Data provided ::
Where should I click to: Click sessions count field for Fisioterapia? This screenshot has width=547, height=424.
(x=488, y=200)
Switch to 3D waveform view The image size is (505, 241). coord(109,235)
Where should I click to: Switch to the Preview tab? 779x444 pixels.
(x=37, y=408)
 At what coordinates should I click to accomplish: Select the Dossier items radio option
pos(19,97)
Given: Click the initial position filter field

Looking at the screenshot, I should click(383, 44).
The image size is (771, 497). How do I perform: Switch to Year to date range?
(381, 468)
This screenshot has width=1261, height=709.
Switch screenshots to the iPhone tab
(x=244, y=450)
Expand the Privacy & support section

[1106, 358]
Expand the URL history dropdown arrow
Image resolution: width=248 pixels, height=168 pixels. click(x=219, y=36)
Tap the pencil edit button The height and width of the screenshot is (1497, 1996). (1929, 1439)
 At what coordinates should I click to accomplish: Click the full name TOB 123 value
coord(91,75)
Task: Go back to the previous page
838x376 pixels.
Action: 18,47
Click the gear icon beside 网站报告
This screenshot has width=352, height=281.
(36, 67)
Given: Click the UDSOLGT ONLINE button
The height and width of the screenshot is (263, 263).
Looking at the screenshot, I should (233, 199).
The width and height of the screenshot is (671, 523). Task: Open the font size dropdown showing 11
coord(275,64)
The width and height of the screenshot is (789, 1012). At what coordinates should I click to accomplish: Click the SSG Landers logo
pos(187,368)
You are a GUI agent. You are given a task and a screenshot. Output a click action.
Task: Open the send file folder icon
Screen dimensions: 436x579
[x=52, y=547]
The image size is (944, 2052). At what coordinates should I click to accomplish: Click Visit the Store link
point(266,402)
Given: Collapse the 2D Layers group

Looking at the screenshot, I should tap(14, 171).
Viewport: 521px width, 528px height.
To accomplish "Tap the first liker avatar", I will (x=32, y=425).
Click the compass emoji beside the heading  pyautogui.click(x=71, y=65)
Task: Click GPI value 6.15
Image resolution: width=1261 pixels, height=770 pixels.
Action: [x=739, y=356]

Brief :: Rewrite the data from the line containing "Viewport: 521px width, 528px height." through the end of the data, inclusive, reproducing every line in full and adding -148 to each click coordinate.

Task response ::
Viewport: 521px width, 528px height.
To accomplish "Tap the first liker avatar", I will (x=-116, y=277).
Click the compass emoji beside the heading  pyautogui.click(x=-77, y=-83)
Task: Click GPI value 6.15
Image resolution: width=1261 pixels, height=770 pixels.
Action: [x=591, y=208]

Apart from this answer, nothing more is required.